#### GIVEN INFORMATION
___

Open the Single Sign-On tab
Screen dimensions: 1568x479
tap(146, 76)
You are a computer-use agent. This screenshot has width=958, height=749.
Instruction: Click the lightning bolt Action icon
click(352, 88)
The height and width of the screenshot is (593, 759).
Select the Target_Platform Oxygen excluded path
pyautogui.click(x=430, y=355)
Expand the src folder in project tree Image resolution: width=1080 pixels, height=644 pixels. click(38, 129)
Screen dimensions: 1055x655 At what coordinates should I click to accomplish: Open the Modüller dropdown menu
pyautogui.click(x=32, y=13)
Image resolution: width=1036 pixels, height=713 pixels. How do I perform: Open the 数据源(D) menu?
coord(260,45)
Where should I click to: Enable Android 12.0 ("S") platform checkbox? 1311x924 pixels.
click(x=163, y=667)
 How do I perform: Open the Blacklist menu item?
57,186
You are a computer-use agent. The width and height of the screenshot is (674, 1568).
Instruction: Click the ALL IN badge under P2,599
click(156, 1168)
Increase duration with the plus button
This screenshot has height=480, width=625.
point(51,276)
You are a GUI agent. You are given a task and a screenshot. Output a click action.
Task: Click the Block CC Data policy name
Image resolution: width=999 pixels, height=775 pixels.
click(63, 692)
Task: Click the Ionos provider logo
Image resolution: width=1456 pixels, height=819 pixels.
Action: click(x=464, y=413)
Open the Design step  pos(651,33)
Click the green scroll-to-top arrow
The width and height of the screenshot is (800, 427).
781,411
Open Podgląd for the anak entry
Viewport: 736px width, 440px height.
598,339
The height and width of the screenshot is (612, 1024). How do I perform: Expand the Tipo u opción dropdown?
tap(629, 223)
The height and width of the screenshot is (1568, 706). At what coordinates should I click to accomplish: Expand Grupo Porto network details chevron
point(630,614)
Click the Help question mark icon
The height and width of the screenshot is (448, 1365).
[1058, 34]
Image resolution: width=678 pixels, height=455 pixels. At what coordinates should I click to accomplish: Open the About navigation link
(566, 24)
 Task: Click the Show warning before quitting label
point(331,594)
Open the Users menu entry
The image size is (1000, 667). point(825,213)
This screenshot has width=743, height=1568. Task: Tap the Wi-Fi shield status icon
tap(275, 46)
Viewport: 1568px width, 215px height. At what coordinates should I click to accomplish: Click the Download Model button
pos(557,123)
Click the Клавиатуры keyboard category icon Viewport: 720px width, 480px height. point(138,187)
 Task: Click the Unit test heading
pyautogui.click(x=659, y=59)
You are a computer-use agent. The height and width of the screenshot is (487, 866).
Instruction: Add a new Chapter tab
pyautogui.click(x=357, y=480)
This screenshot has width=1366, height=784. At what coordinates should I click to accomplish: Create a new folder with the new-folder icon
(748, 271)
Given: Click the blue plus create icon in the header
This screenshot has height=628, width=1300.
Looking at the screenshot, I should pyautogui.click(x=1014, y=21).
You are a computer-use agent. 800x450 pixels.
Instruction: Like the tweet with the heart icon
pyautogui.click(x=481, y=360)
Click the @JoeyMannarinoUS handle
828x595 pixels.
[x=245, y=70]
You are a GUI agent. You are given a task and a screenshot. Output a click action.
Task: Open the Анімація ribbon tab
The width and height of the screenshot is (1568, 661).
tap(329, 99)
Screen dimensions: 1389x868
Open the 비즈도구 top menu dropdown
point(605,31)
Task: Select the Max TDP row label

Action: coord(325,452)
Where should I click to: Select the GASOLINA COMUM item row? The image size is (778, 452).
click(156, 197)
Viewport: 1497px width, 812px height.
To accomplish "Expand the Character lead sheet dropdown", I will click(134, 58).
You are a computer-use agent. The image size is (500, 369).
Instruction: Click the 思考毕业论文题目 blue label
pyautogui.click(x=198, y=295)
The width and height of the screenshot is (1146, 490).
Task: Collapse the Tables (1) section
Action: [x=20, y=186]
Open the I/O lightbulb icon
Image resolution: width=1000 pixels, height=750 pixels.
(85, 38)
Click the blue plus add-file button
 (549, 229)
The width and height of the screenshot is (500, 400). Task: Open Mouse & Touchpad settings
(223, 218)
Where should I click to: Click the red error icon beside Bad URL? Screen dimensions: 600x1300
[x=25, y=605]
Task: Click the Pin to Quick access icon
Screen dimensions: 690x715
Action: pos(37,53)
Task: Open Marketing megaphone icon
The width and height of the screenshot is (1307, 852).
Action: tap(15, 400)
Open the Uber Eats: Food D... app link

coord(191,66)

___

#### EXERCISE INSTRUCTIONS
Give the lines starting with the one that contains "Where should I click to: Click" and going on through the end of the items as a numbered list, leaving out any blank lines.

#### CORRECT ANSWER
1. Where should I click to: Click the red error icon beside Bad URL? Screen dimensions: 600x1300
2. [x=25, y=605]
3. Task: Click the Pin to Quick access icon
4. Screen dimensions: 690x715
5. Action: pos(37,53)
6. Task: Open Marketing megaphone icon
7. The width and height of the screenshot is (1307, 852).
8. Action: tap(15, 400)
9. Open the Uber Eats: Food D... app link
10. coord(191,66)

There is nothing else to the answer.